__Task data__:
++++++

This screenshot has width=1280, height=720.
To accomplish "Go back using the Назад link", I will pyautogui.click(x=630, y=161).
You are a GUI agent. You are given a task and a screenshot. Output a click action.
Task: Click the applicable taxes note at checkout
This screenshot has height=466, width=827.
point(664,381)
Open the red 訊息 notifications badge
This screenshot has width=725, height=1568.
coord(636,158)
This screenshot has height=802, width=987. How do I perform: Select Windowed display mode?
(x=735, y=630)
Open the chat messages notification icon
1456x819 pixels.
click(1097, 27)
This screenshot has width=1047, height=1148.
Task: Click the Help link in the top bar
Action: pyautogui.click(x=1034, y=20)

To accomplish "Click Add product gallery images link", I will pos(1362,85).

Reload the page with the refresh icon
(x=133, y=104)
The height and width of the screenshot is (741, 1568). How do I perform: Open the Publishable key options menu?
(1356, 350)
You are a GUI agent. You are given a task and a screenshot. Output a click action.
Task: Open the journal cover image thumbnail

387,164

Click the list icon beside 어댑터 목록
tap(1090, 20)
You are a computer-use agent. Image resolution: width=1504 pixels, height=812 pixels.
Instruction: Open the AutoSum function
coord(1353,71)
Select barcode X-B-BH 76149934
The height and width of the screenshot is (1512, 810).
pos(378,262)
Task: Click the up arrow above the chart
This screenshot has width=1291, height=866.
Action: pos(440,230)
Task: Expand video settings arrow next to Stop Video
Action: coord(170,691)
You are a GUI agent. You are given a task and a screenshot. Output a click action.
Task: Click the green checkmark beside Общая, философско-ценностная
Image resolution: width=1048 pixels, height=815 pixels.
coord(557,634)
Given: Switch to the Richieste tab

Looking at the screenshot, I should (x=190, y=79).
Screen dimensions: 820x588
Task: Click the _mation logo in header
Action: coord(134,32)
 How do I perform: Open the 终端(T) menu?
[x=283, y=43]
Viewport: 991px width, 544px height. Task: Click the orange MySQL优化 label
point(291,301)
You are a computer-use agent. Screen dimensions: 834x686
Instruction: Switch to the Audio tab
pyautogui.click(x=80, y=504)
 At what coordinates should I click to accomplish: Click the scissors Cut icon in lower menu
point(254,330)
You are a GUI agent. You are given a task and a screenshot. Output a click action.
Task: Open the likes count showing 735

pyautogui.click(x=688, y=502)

++++++

Reproduce all of the records above verbatim, keeping every line in its original order.

__Expected answer__:
This screenshot has width=1280, height=720.
To accomplish "Go back using the Назад link", I will pyautogui.click(x=630, y=161).
You are a GUI agent. You are given a task and a screenshot. Output a click action.
Task: Click the applicable taxes note at checkout
This screenshot has height=466, width=827.
point(664,381)
Open the red 訊息 notifications badge
This screenshot has width=725, height=1568.
coord(636,158)
This screenshot has height=802, width=987. How do I perform: Select Windowed display mode?
(x=735, y=630)
Open the chat messages notification icon
1456x819 pixels.
click(1097, 27)
This screenshot has width=1047, height=1148.
Task: Click the Help link in the top bar
Action: pyautogui.click(x=1034, y=20)

To accomplish "Click Add product gallery images link", I will pos(1362,85).

Reload the page with the refresh icon
(x=133, y=104)
The height and width of the screenshot is (741, 1568). How do I perform: Open the Publishable key options menu?
(1356, 350)
You are a GUI agent. You are given a task and a screenshot. Output a click action.
Task: Open the journal cover image thumbnail

387,164

Click the list icon beside 어댑터 목록
tap(1090, 20)
You are a computer-use agent. Image resolution: width=1504 pixels, height=812 pixels.
Instruction: Open the AutoSum function
coord(1353,71)
Select barcode X-B-BH 76149934
The height and width of the screenshot is (1512, 810).
pos(378,262)
Task: Click the up arrow above the chart
This screenshot has width=1291, height=866.
Action: pos(440,230)
Task: Expand video settings arrow next to Stop Video
Action: coord(170,691)
You are a GUI agent. You are given a task and a screenshot. Output a click action.
Task: Click the green checkmark beside Общая, философско-ценностная
Image resolution: width=1048 pixels, height=815 pixels.
coord(557,634)
Given: Switch to the Richieste tab

Looking at the screenshot, I should (x=190, y=79).
Screen dimensions: 820x588
Task: Click the _mation logo in header
Action: coord(134,32)
 How do I perform: Open the 终端(T) menu?
[x=283, y=43]
Viewport: 991px width, 544px height. Task: Click the orange MySQL优化 label
point(291,301)
You are a computer-use agent. Screen dimensions: 834x686
Instruction: Switch to the Audio tab
pyautogui.click(x=80, y=504)
 At what coordinates should I click to accomplish: Click the scissors Cut icon in lower menu
point(254,330)
You are a GUI agent. You are given a task and a screenshot. Output a click action.
Task: Open the likes count showing 735

pyautogui.click(x=688, y=502)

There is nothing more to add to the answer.